Task item
Beginning with the line that includes "The height and" and ending with the last line of the listing below, write out each line exactly, with no other output.

Dataset extract

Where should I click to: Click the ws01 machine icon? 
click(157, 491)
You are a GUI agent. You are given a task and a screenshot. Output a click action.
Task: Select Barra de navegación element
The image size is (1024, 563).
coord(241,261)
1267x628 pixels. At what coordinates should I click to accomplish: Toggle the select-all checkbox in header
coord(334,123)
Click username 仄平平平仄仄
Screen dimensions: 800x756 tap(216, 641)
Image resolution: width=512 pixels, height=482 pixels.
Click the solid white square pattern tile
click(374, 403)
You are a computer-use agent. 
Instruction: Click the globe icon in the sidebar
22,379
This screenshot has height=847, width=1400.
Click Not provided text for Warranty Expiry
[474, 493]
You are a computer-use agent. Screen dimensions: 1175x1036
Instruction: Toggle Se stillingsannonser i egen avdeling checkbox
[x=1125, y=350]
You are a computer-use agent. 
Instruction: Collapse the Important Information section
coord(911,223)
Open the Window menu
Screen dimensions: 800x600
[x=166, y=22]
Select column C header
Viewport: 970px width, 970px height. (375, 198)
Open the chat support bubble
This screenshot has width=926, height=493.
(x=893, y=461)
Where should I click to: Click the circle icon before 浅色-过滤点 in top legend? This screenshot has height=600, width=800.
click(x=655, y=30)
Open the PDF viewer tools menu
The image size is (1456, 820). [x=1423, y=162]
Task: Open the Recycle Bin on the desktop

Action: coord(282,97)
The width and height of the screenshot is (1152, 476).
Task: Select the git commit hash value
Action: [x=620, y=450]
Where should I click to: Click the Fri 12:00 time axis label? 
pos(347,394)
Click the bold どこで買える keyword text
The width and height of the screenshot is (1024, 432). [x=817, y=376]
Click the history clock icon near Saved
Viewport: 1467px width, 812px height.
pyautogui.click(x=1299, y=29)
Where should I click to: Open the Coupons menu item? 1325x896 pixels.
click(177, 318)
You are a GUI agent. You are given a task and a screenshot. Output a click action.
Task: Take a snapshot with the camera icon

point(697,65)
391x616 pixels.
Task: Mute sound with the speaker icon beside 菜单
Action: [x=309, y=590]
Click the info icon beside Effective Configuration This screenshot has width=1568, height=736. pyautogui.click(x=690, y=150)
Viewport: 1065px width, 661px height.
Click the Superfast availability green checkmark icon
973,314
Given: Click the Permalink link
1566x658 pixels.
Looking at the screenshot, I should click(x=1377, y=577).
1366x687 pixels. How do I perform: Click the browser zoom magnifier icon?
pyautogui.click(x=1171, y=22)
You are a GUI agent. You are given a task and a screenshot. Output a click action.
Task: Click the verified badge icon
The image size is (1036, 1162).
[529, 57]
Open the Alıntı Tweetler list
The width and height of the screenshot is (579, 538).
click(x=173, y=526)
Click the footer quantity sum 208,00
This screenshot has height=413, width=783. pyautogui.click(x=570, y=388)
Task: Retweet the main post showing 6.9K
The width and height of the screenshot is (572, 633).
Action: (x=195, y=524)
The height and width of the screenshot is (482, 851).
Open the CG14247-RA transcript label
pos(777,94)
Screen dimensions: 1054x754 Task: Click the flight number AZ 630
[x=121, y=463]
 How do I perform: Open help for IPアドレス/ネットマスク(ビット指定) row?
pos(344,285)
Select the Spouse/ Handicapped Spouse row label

Response
The height and width of the screenshot is (482, 851).
Open the CG14247-RA transcript label
pos(777,94)
Screen dimensions: 1054x754 Task: Click the flight number AZ 630
[x=121, y=463]
 How do I perform: Open help for IPアドレス/ネットマスク(ビット指定) row?
pos(344,285)
Select the Spouse/ Handicapped Spouse row label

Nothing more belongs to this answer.